Así define Lederach (1999) la esencia de la reconciliación: La misericordia y la verdad se encontraron. La justicia y la paz se besaron (Salmo 85:10).

No existe unanimidad sobre el significado de la reconciliación. Sin embargo, desde la FIP consideramos que es un proceso continuo que puede abordarse desde dos planos: uno subjetivo, que involucra experiencias individuales y psicológicas que incluyen acciones relacionadas con el perdón de tipo personal e interpersonal.
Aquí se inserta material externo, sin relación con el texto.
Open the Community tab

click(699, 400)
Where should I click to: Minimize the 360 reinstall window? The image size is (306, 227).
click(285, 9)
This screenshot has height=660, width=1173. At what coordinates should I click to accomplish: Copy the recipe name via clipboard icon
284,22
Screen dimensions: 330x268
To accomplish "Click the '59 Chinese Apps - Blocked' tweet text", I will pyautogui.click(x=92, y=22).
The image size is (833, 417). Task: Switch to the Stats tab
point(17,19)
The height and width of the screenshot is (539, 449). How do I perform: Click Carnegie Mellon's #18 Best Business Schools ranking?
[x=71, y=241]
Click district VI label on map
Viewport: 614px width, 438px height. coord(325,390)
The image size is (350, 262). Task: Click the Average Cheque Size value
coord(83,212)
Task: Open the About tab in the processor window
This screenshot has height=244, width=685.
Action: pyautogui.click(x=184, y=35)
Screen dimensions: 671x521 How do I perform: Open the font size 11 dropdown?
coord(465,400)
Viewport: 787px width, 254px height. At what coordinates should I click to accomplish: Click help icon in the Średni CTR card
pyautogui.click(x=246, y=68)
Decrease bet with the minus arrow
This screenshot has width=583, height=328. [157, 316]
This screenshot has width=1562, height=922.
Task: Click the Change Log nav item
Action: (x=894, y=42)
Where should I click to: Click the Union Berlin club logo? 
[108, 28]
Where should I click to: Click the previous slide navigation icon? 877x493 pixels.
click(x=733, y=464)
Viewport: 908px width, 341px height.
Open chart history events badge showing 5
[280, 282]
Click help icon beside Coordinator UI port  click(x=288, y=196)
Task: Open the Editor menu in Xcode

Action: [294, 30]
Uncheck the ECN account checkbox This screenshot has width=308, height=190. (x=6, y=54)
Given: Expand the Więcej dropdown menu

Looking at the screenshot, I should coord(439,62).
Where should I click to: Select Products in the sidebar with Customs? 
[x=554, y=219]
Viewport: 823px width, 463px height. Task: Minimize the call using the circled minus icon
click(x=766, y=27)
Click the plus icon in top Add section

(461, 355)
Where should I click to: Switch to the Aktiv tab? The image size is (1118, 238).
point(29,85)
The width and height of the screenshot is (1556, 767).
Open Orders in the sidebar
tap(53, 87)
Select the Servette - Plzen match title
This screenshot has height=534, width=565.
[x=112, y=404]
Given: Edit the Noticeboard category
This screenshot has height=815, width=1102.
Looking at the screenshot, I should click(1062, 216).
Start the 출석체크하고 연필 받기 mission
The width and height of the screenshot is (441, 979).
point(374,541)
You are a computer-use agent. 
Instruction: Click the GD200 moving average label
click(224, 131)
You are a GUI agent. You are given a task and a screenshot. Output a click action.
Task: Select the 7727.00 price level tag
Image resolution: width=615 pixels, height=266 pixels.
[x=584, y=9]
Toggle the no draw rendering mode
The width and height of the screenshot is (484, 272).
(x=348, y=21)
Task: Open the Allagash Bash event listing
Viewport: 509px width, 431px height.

Y otro plano, más objetivo, centrado en la construcción y reconstrucción de relaciones entre actores de tipo político y social.

La reconciliación (Bueno, 2006) es un proceso que abarca transformaciones personales, interpersonales, culturales, políticas, sociales y económicas del ámbito individual y colectivo y tiene diversos sentidos:

· Reconciliación como construcción de la comunidad, de relaciones sociales desintegradas a causa de la violencia.

· Reconciliación como construcción de una ideología no racista, ni excluyente, como un nuevo consenso social de respeto a los derechos humanos que se expresa en cambios políticos.

· Reconciliación como promoción de entendimiento intercultural.

· Reconciliación como conversión moral, de transformación personal, aceptación de la otra persona y reconocimiento de los propios errores.

· Reconciliación como restitución de la integridad de las víctimas y un camino de reconstrucción psicosocial (Beristain, 2004).

· Reconciliación como construcción de la verdad y la memoria.

· Reconciliación como el lugar de encuentro entre la verdad, la misericordia, la justicia y la paz (Lederach, 1999).